Hoeveler, Diane Long. Gothic Feminism: The Professionalization of Gender from Charlotte Smith to the Brontes. University Park (PA): Pennsylvania State UP, 1998.

Grinnell library catalog page

In this book, Hoeveler asserts that female gothic novelists constructed ideologies--"a set of literary masquerades and poses" (non-paginated introduction)--that allowed female characters and female readers to attain a mastery of masculine spaces within fiction. Hoeveler calls this pose "professional femininity." She contends that “white, bourgeois women writers have not simply been the passive victims of male-created constructions but rather have constructed themselves as victims in their own literature, and that they have frequently depicted themselves, as have men, as manipulative, passive-aggressive, masochist, and sadistic (4).

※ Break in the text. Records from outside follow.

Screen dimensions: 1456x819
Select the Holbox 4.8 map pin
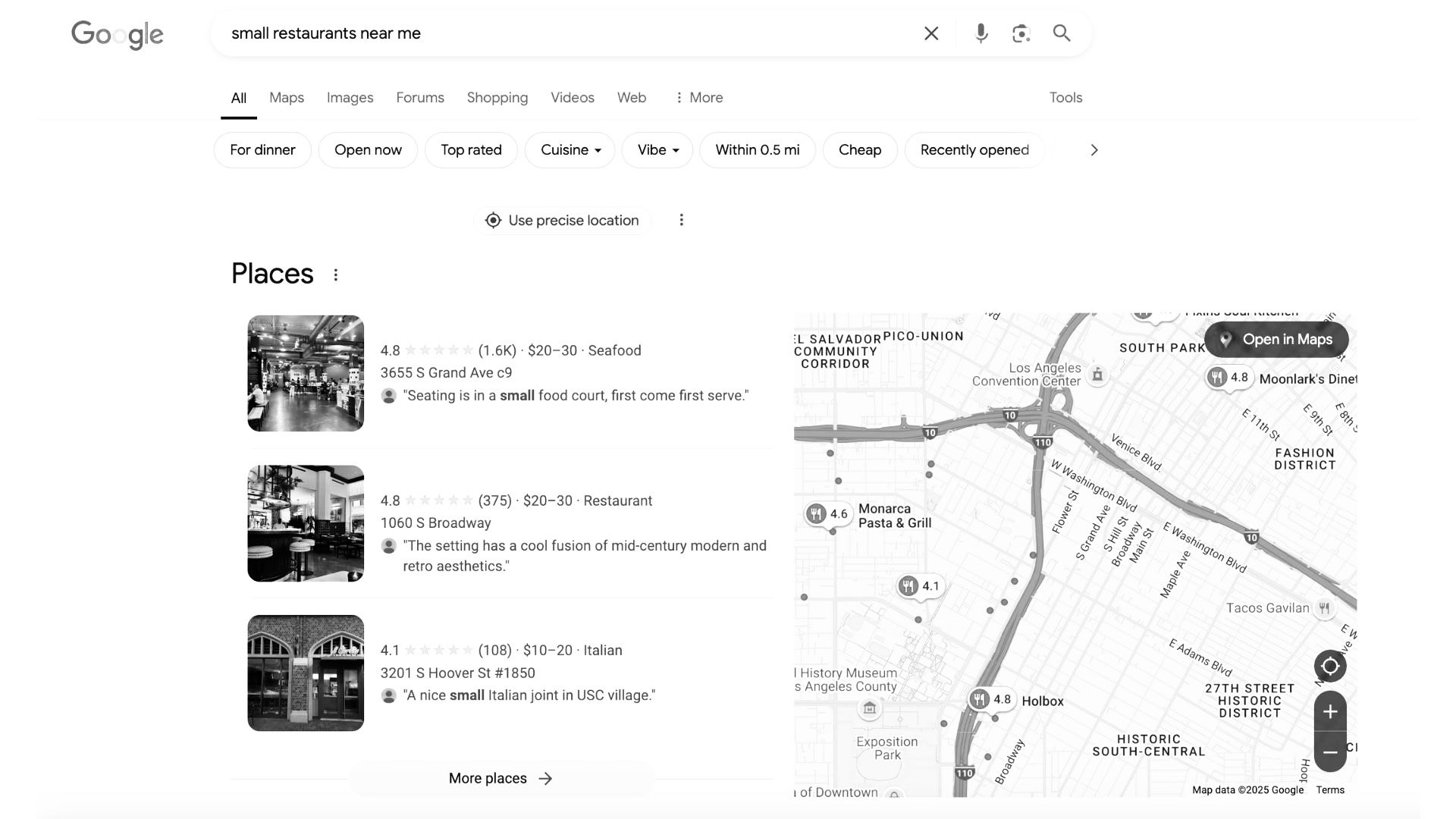pos(992,699)
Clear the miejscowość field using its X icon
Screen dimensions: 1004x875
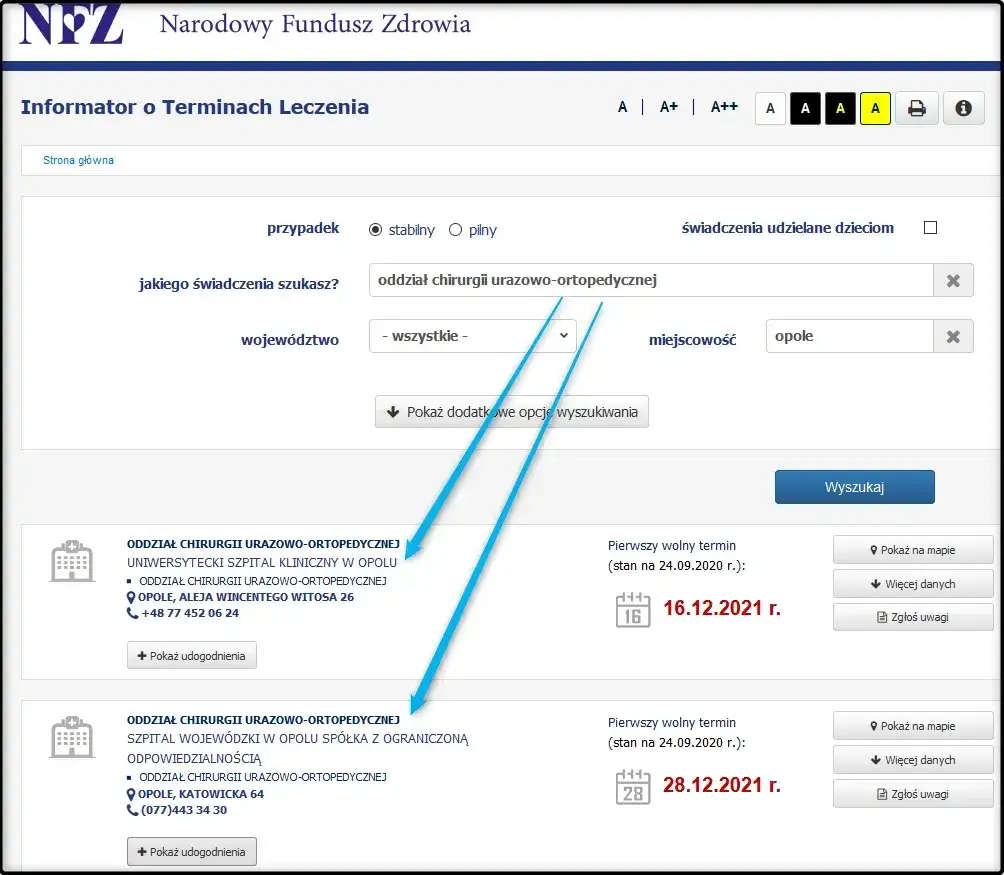pyautogui.click(x=952, y=336)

Hoeveler dismisses prior categorizations of the female gothic tradition and argues it “became a coded system whereby women authors covertly communicated to other women--their largely female reading audience--their ambivalent rejection of and outward complicity with the dominant sexual ideologies of their culture” (5). Labeling this ideology “gothic feminism” and likening it to W.E.B. DuBois’ “double consciousness” phenomena, Hoeveler believes the novels represent women who “actually subvert the father’s power at every possible occasion and then retreat to studied postures of conformity whenever they risk exposure to public censure” (6). In sum, Hoeveler presents her female gothic as a signifying system. In addition, she incorporates psychoanalysis throughout the discussion and mobilizes the theories of Norbert Elias, Michael Foucault, and contemporary French feminists.

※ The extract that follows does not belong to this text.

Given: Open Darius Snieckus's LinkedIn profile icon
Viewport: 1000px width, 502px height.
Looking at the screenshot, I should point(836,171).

Five different chapters focus on Charlotte Smith’s Emmeline, the Orphan of the Castle, Anne Radcliffe’s Early Gothics, her Major Gothics, Jane Austen and Mary Shelly, and the Brontes and Romantic Feminism, respectively. Chapter titles or theses include, for example, “Gendering Victimization” and “Hyperbolic Femininity.” Hoeveler’s tone is personal and passionate, e.g. the afterward includes discussion concerning her interpretation of the film Gone With the Wind.

Entered by Elisa on 19 July 2004 at 1:09 AM.